Peripheral and central proinflammatory cytokine response to a severe acute stressor

The role of proinflammatory cytokines in the response to acute stressor exposure has received recent attention. Exposure to a single session of inescapable shock (IS) induces peripheral and central proinflammatory cytokines. Other stressors also increase expression of proinflammatory cytokine mRNA and/or protein in various tissues. However, the induction of central and peripheral proinflammatory cytokines by stressors remains controversial and the pattern of cytokine induction is not consistent across stressors. The present experiments sought to examine the pattern of the proinflammatory cytokine response to a stressor known to cause elevations of IL-1beta protein. mRNA expression for three proinflammatory cytokines, IL-1beta, TNF-alpha and IL-6, and IL-1beta protein was examined after IS. IS increases IL-1beta mRNA and/or protein in a variety of tissues, including hypothalamus, hippocampus, pituitary and spleen. Furthermore, IS concomitantly alters IL-1beta mRNA and protein in hypothalamus and spleen, while the IL-1beta mRNA increase in pituitary lags behind the increase of IL-1beta protein. Interestingly, IL-1beta mRNA is elevated in hippocampus 4 h after IS, but an increase of IL-1beta protein in hippocampus is not detected.
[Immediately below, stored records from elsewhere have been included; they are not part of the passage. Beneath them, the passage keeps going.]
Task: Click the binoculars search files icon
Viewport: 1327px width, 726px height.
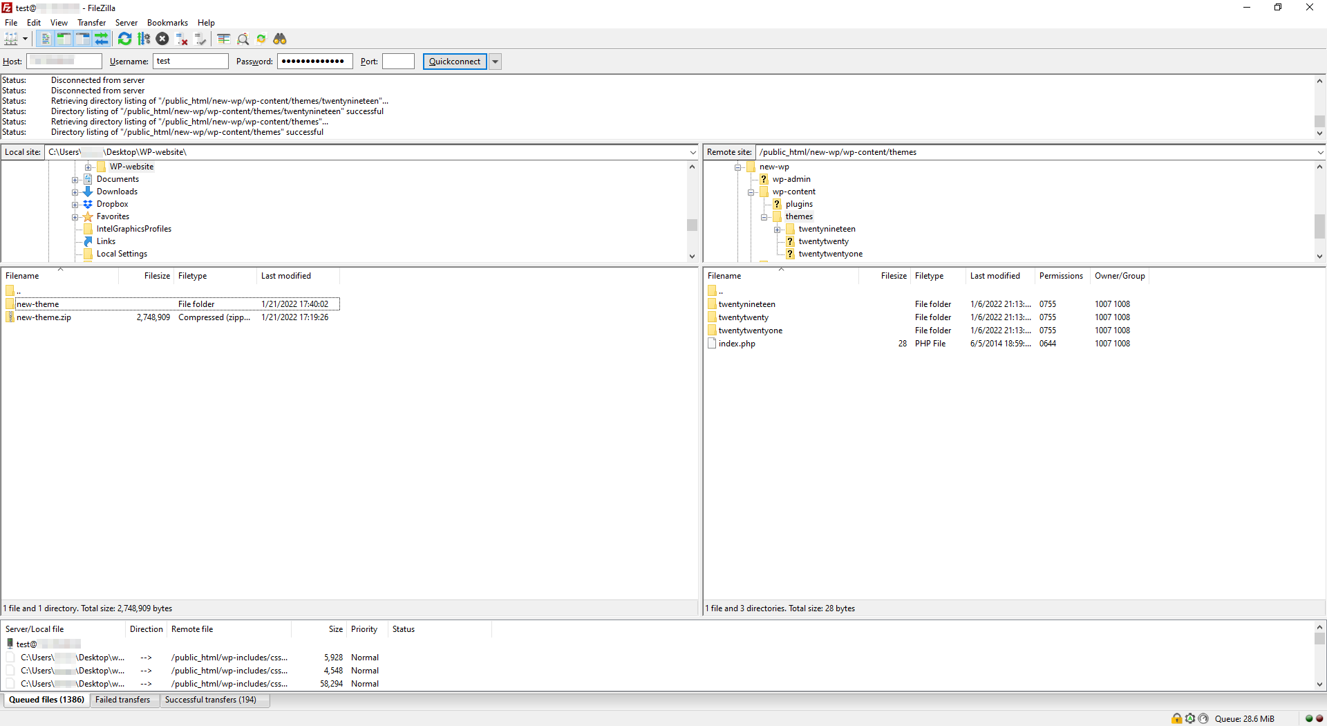Action: [x=280, y=39]
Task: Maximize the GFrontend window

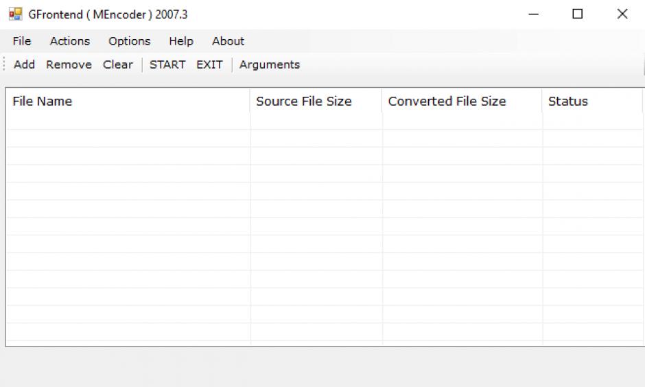Action: coord(578,14)
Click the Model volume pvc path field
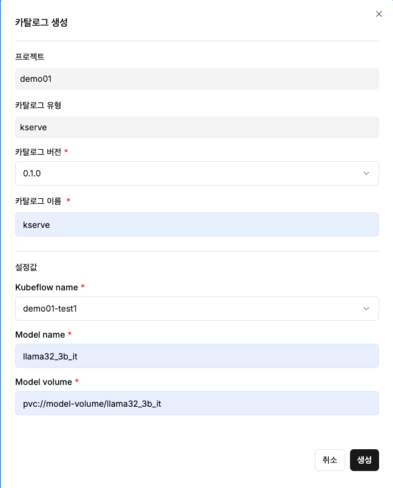Screen dimensions: 393x488 (197, 403)
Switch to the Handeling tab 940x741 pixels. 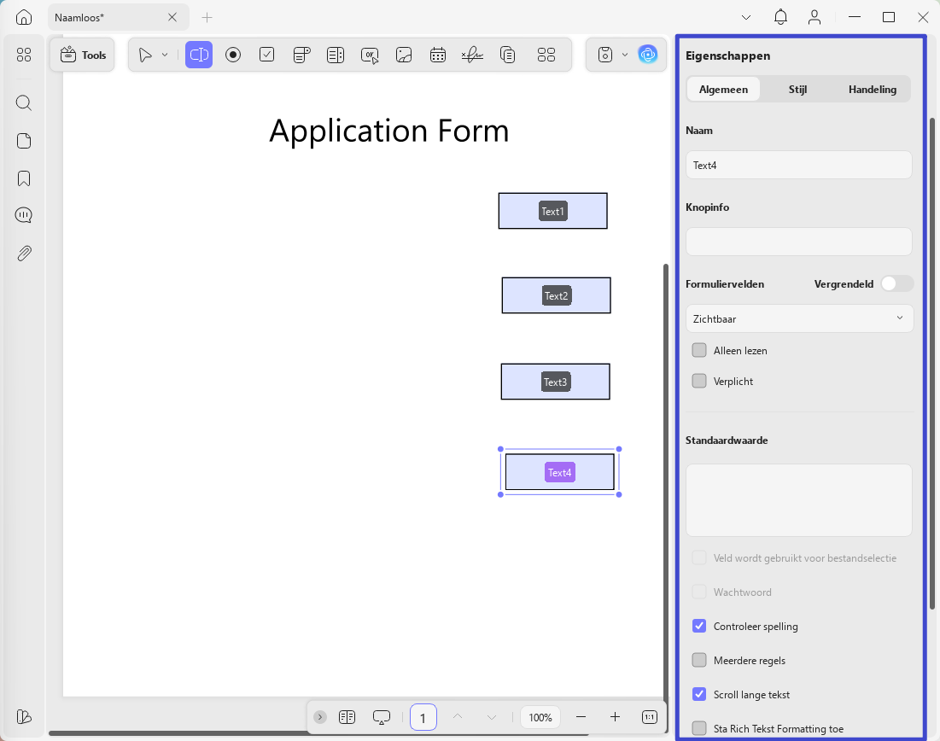[873, 90]
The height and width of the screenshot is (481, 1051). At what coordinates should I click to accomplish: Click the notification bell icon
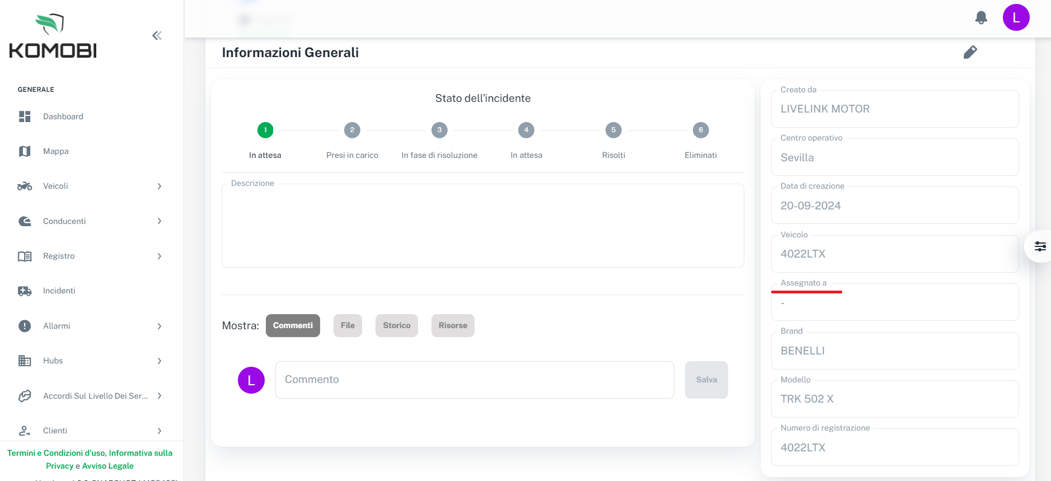click(x=980, y=18)
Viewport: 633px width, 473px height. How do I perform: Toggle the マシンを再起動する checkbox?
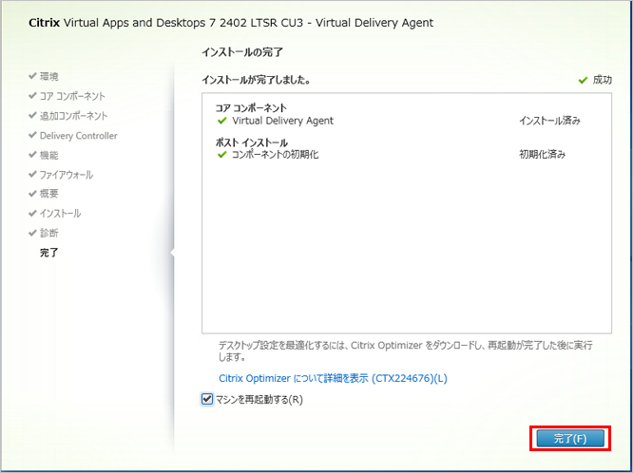207,400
Expression of TNF-alpha and IL-6 mRNA do not increase in response to IS. Indeed, TNF-alpha. mRNA expression decreases in cortex, pituitary and liver immediately after IS. These findings suggest that alterations of proinflammatory cytokine expression by stressors, and IS in particular, are region- and cytokine-specific. (C) 2003 Elsevier B.V. All rights reserved.